Took a couple pics of my girlfriend with my guitar.  I usually get a few people saying the skin looks too processed but thats just the style I like. Other than that, how do they look?

1.






2.





3.





Doug Raflik


----------



## Chris of Arabia (May 4, 2008)

As a bit of a guitarist, the main thing that doesn't really work for me is posing with the guitar upside down. Nice looking N2 though.


----------



## wxnut (May 4, 2008)

Thanks, but as you can see, had I posistioned the guitar the other way, it would cover up some key points of her.


----------



## Chris of Arabia (May 4, 2008)

I think I get your meaning...


----------



## Jim H (May 4, 2008)

Chris of Arabia said:


> the main thing that doesn't really work for me is posing with the guitar upside down.


 Worked for this guy 

Seriously though ... don't think that guitar really has all that much to do with the subject. I could see all three images w/o the guitar too. Looks like some fun snaps.


----------



## ryan7783 (May 5, 2008)

don't forget Jimmy Hendrix


----------



## JCleveland (May 5, 2008)

gorgeous woman, but I don't think these photos do her justice- I'm not a guitar buff by no means, and *I* even noticed and was a little bugged by the upside down guitar.


----------



## wxnut (May 6, 2008)

WOW. I can not believe I didnt notice that. Now I see that it is upside down. At first I thought he ment the picture with the body on the floor and the neck up near her face. I am so emberrased.  Guess my mind was other places...

Doug


----------



## Dubious Drewski (May 6, 2008)

The images don't load for me. They just time out. Now I'm curious to see them.


----------



## Senor Hound (May 8, 2008)

I like them.  The neck is upside down on it, so its not as obvious as it could be if it was something like a Stratocaster.  If you got a left-handed guitar, this would work perfectly, and not compromise some of the, how did you say it, key areas important to the photo.
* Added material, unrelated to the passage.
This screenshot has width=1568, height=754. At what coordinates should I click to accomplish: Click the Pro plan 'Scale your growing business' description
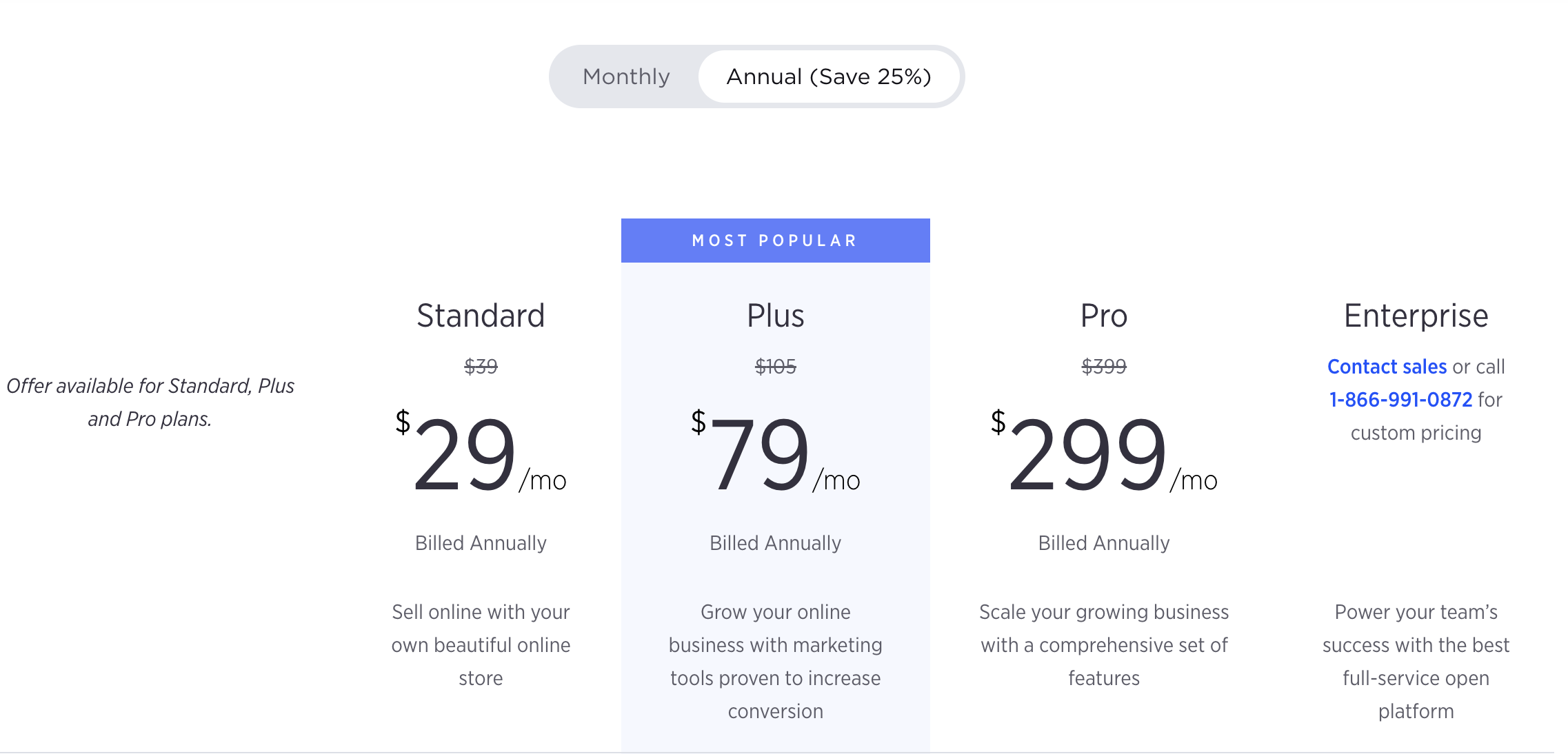[1103, 645]
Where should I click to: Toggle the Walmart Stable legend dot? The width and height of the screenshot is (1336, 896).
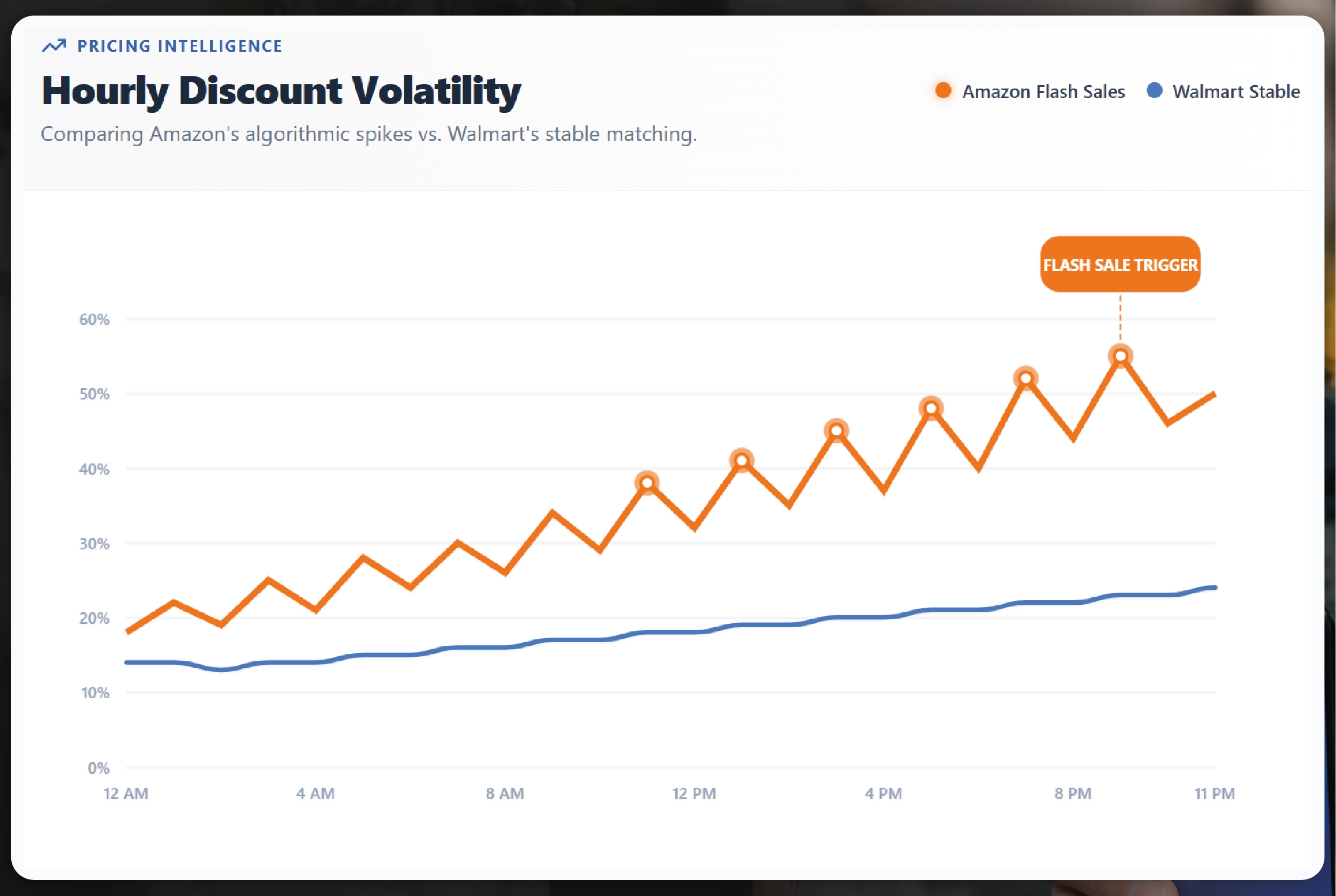(1154, 91)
I hate to even give criticism, because they're really good, but I will ask what would happen if she lost the beret?  In my opinion, hair is a very sexy feature.  But the beret gives her some attitude, which makes me wonder what would happen if she lost it.
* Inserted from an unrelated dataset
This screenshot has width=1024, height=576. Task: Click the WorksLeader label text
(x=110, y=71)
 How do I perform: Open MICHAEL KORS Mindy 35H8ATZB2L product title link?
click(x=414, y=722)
Other than that, I like it.  I hope someday I can be as good as you (and have such a willing model... my gf won't even let me take face shots of her)


----------



## elsaspet (May 8, 2008)

Beautiful girl and beautiful shots.


----------



## dslrchat (May 8, 2008)

Great shots, I too noticed the guitar upside down right away, Its that little detail that we miss that make or break a photo.


----------



## AprilRamone (May 8, 2008)

I like how she looks in the first and second (although you cut off her fingers in the first), but in the 2nd one her hair is covering her face too much for my liking.  Very pretty gal!


----------



## Alex_B (May 8, 2008)

The guitar is in the way 

hmm, just trying to phrase that if you are not into guitars, then the images do not work 100%


----------



## Rachelsne (May 8, 2008)

I like the lighting and the main compositions, didnt notcie the guitar being upside down,, but then again my musical knowledge is -100


----------



## mikernak (May 16, 2008)

Technical the guitar is not necessarily upside-down, kurt cobain, jimmy hendrix, Paul McCartney... although they reversed their strings (low still on top)!  Dicky dale played an unaltered right handed guitar!  i bet there's more... that who i know of!


----------